Rainbow in the Dark: On the Joy and Torment of Faith is an exhibition on art, religious rituals, mysticism, spirituality and faith that investigates how contemporary art challenges the out-dated opposition between religious and secular societies. The exhibition is set within the context of post-secularism and explores the ways that current art addresses the appeal of religion, mysticism and the irrational beyond the horizon of modernity.
Juan Pérez Agirregoikoa, Mirosław Bałka, Yael Bartana, Magnus Bärtås, Yane Calovski & Hristina Ivanoska, Köken Ergun, Carl Johan Erikson, Etcetera, Michael Kessus Gedalyovich, Tamar Guimarães & Kasper Akhøj, Nilbar Güreş, Michal Heiman, Jonathan Horowitz, Gülsün Karamustafa, Paweł Kwiek, Jumana Manna & Sille Storihle, Honorata Martin, Virgínia de Medeiros, Teresa Murak, Nira Pereg, Lene Adler, Petersen & Bjørn Nørgaard, Wael Shawky, Slavs and Tatars, Zbigniew Warpechowski, Nahúm B. Zenil, Artur Żmijewski
The terms post-secular society and postsecularism have been popularised through the sociological writings of the German philosopher Jürgen Habermas. They suggest the resurgence of religion in the context of European political consciousness trying to adapt to the increased visibility of immigrant communities and the heightened profile of faith in public debates. According to Habermas, Europe can be described in terms of a ‘post-secular society’ to the extent that at
present it still has to ‘adjust itself to the continued existence of religious communities in an increasingly secularised environment’.

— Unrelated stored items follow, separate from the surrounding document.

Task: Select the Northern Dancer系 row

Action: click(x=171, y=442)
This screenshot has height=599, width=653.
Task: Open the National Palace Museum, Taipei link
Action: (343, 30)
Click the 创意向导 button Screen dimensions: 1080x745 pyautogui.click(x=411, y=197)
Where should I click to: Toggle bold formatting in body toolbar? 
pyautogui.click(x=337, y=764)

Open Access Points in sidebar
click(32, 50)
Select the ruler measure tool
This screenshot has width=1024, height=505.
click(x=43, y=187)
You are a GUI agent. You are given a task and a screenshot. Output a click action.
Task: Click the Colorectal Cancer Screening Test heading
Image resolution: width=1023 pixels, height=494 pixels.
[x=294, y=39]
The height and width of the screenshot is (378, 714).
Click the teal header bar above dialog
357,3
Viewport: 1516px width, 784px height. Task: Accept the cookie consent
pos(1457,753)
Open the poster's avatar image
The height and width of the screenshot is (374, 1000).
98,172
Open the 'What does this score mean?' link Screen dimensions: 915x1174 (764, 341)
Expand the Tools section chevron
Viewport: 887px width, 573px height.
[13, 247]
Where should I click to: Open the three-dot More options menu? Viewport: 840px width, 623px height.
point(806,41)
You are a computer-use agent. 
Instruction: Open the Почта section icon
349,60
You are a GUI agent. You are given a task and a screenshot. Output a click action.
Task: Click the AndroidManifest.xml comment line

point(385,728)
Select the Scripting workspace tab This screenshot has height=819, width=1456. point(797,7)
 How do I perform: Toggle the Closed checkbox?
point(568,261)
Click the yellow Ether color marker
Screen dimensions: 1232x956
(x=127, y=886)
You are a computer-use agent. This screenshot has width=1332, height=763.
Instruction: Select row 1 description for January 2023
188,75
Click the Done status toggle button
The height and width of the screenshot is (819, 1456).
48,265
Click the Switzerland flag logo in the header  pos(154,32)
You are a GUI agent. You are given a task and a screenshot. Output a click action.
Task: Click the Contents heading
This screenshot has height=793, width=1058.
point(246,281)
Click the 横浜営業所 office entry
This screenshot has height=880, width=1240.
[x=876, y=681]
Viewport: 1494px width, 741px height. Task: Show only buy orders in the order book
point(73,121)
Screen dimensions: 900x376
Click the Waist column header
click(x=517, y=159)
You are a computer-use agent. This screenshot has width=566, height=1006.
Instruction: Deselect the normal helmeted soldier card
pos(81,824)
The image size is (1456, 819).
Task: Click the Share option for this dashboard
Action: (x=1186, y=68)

The broad perception of global conflicts in terms of religious strife influences public consciousness, strengthening the general consensus of the mass media that the return of religion has emerged as the most important factor in global politics and culture today. Radical movements in Christianity, Judaism and Islam appear to penetrate ever-widening areas of social life, to the point where they threaten the traditional understanding of religion as a structure that organise community life.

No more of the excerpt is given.